Dataset entries:
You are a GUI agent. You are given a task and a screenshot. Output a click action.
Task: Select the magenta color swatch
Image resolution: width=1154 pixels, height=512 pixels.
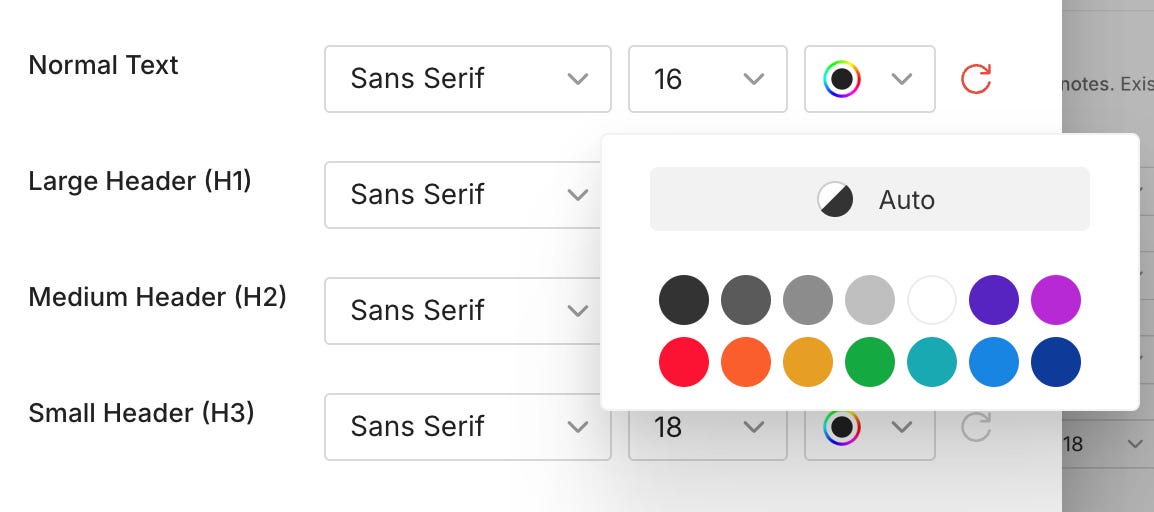click(x=1055, y=300)

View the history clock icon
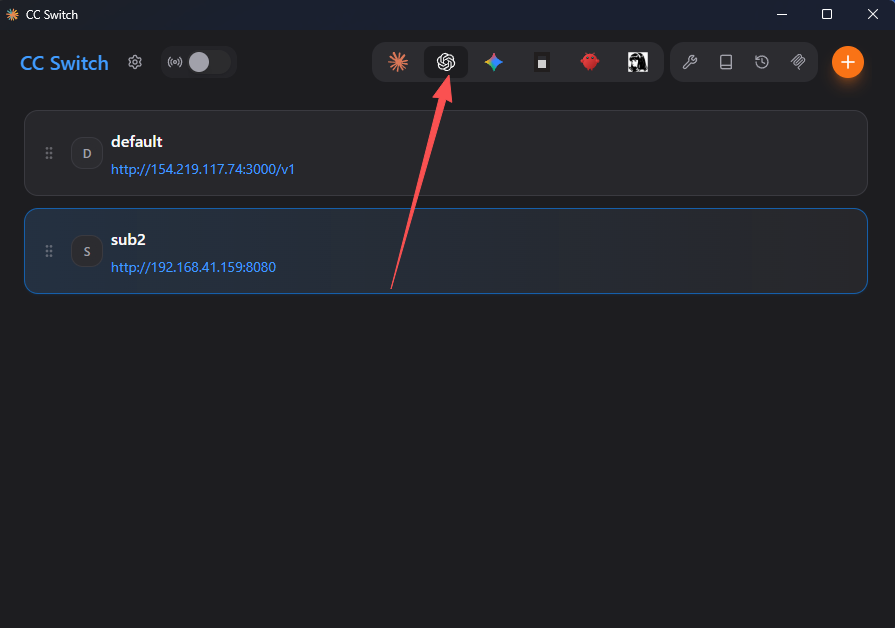761,62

• _EXERCISE AIM_
Exactly as written, restate all of the data, leaving out the images.

• _THE COMPLETED TASK_
You are a GUI agent. You are given a task and a screenshot. Output a click action.
Task: Select the magenta color swatch
Image resolution: width=1154 pixels, height=512 pixels.
click(x=1055, y=300)

View the history clock icon
761,62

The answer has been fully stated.